Kim Fausing, CEO of Danfoss, seated and smiling.Kim FausingTimes photographer James Glossop

He said the step would force business owners to pull money out of their companies, choking off the kind of investments which the family foundation that owns Danfoss had used to renovate the area around the firm’s headquarters in southeastern Denmark, funding the local airport and an electronic engineering college. 

“I think it shows a complete lack of understanding of how national economies work,” Fausing told The Times. “Obviously [inequality] is something you need to monitor and be aware of and make sure the gap doesn’t get too big. But then to turn around and say, ‘Instead of creating wealth and making the cake bigger for everyone, now we’re just going to tax it’ — it’s the worst thing you can do, because it puts a limit on the engine of wealth creation.”

Denmark had a wealth tax from 1903 to 1997 under a delicately calibrated system of compromises struck between the unions and business owners from the end of the 19th century.
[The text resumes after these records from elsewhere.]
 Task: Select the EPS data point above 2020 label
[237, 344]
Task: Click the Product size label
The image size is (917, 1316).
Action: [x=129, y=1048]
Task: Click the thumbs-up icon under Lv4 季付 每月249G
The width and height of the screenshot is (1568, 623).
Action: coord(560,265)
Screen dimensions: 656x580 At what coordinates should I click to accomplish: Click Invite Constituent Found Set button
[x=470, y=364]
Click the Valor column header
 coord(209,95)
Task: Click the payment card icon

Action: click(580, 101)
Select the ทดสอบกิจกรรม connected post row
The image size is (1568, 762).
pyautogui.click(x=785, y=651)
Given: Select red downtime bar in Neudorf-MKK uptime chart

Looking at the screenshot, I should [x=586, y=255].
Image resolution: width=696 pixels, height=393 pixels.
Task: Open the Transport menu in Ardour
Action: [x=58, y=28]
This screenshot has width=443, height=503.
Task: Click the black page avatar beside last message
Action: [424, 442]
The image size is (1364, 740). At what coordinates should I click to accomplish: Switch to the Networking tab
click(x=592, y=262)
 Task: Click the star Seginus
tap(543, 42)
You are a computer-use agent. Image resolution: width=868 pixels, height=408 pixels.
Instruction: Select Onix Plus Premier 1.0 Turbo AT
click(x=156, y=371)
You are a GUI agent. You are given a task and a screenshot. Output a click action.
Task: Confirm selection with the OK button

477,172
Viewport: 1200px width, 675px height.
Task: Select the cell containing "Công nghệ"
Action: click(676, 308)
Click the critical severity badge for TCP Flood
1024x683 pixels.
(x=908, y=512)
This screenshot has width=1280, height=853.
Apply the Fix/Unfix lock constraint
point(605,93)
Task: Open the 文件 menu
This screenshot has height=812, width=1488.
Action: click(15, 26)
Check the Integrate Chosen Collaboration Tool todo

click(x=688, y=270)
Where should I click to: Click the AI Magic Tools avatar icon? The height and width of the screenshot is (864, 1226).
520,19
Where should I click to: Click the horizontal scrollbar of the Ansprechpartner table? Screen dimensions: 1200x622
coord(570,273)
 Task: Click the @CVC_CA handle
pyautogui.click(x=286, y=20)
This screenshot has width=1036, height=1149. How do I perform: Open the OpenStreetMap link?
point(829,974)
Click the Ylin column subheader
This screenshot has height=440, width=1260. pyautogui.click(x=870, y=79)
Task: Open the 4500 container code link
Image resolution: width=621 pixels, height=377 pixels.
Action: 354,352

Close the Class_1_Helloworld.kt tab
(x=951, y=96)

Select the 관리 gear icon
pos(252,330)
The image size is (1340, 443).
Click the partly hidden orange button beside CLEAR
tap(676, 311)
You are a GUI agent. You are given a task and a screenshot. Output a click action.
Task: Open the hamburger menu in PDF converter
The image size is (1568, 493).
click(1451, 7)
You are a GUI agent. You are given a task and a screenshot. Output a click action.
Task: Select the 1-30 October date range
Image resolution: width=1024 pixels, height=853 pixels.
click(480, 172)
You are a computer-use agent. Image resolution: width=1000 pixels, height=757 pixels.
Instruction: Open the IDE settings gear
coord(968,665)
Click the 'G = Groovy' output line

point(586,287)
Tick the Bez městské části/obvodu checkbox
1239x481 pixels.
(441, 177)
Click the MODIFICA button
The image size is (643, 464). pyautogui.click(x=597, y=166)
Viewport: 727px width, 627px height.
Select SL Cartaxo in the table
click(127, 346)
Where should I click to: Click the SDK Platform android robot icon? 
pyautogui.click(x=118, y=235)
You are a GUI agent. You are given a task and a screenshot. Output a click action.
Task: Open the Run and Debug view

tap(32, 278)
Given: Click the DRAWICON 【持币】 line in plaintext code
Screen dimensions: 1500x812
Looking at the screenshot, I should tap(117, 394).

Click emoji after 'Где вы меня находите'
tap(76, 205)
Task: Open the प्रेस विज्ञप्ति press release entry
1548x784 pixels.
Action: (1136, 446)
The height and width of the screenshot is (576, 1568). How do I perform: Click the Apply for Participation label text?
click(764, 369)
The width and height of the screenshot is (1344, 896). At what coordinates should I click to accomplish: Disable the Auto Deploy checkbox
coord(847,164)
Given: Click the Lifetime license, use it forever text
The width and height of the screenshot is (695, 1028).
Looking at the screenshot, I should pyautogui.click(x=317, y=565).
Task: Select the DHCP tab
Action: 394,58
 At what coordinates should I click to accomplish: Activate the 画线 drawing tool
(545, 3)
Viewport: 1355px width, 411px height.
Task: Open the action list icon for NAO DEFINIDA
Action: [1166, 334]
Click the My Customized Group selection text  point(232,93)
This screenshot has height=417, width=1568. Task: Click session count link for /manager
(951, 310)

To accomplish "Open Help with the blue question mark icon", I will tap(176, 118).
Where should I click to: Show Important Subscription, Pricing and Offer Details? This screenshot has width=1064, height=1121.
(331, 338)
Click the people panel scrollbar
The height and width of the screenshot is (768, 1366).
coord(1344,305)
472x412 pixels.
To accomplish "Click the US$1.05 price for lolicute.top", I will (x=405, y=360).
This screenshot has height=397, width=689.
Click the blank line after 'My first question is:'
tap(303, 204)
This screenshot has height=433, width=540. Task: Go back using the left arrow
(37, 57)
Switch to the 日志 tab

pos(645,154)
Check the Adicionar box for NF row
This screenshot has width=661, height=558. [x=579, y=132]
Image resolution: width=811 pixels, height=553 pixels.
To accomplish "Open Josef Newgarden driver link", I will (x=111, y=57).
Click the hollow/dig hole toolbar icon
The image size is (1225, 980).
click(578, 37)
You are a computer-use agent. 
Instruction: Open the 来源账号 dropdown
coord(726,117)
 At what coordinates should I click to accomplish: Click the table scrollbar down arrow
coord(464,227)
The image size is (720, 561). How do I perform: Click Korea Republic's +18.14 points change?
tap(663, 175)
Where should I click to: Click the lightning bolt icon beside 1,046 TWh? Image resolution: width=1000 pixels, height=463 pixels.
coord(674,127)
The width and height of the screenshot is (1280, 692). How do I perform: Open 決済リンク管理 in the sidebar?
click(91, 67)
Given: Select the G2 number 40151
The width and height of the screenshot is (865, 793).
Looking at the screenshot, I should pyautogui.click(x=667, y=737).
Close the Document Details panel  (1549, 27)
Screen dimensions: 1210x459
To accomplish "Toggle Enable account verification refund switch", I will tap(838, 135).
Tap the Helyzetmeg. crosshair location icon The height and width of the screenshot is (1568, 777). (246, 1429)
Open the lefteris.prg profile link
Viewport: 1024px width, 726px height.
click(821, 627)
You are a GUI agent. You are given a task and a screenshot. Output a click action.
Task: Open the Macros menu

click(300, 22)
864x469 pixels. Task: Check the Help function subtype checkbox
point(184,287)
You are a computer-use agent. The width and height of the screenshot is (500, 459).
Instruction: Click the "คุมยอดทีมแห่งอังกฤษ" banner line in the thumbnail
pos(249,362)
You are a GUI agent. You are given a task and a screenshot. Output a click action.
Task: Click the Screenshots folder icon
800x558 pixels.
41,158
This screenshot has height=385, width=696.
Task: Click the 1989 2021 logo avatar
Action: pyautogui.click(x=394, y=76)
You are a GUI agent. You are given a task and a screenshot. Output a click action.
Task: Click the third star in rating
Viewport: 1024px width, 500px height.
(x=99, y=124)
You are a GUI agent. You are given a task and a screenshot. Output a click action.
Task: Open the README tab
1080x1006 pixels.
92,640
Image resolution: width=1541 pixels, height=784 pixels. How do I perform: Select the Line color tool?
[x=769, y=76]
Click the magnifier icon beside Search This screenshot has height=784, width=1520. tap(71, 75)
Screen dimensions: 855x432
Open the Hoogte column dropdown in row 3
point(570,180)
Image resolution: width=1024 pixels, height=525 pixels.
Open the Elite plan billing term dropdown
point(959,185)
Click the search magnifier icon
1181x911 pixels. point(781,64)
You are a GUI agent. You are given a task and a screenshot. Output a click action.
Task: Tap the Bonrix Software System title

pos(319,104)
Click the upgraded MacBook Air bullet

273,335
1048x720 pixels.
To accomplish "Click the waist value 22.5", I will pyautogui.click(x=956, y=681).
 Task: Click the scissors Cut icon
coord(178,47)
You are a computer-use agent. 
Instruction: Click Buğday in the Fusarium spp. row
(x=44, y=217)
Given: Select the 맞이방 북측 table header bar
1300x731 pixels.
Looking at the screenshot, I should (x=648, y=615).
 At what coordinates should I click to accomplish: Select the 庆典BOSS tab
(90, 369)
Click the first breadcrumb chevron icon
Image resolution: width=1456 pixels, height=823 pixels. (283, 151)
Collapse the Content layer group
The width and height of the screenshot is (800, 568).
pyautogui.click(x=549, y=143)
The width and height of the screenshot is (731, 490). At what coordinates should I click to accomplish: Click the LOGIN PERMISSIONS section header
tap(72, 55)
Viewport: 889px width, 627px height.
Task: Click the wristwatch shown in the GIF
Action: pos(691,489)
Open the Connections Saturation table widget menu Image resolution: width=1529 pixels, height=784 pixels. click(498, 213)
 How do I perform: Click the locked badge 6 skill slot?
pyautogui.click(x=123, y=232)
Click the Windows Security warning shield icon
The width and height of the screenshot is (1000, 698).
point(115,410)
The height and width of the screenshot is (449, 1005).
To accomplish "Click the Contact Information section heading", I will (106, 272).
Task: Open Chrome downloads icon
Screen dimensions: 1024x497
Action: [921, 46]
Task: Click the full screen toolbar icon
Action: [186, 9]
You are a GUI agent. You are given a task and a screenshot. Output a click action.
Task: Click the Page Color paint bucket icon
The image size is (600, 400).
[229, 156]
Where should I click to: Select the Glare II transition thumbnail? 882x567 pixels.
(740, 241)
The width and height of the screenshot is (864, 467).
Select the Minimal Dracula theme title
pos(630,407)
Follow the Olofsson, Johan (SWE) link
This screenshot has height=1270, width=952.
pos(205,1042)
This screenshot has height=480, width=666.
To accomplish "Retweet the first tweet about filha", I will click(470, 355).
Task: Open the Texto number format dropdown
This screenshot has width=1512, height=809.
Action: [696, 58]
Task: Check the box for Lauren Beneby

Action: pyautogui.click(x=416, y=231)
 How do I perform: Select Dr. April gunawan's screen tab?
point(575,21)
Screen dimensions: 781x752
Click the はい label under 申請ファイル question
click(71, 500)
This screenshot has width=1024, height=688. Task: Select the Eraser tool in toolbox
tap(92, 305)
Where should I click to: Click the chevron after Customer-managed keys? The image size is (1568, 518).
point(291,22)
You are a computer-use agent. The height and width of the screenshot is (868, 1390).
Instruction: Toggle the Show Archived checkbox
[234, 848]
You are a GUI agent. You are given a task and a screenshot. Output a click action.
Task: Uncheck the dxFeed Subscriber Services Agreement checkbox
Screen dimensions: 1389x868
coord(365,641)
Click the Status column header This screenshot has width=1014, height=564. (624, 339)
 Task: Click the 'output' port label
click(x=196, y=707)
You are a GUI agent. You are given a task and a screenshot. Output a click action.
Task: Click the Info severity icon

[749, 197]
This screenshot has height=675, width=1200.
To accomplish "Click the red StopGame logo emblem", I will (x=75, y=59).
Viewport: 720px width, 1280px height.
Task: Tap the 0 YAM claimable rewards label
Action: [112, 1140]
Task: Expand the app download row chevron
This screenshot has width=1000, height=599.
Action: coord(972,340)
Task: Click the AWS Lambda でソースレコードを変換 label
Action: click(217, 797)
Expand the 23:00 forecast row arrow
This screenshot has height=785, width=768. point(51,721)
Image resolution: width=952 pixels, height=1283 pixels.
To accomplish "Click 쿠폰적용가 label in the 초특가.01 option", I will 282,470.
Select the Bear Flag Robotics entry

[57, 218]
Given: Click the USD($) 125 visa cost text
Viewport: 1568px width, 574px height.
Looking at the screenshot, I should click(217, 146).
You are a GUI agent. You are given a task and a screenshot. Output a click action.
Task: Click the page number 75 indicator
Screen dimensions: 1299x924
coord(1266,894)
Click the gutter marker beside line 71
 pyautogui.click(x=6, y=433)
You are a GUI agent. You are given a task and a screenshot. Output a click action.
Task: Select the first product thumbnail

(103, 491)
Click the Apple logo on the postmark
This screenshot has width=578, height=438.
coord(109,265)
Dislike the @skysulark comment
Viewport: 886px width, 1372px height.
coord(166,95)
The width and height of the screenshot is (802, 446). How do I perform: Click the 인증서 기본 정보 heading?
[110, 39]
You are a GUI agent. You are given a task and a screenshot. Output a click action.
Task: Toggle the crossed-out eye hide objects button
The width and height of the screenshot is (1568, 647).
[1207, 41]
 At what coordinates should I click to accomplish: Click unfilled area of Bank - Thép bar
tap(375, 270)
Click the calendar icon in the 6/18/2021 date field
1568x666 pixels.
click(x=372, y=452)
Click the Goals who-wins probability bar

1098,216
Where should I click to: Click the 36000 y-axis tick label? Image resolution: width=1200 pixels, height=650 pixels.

It was gradually watered down and eventually abolished in an effort to simplify the tax code. 

Lately, however, the unions have been lobbying for a revival of the policy. Damoun Ashournia, the chief economist at the FH trade union congress, said Denmark’s wealth inequality had risen sharply in recent years, particularly as asset prices inflated after the pandemic. 

A pedestrian walks past campaign posters for candidates in Danish elections.Campaign posters, for the upcoming elections, in Copenhagentom little/Reuters

“That challenges the social cohesion in the Danish welfare state,” he said. “We know the welfare state is built on mutual trust and that is challenged by the increase in inequality.”

In her annual New Year’s address to the nation, Frederiksen said “something was going wrong when people get rich just by living in the right place” and vowed to restore conditions where “few have too much and even fewer have too little”.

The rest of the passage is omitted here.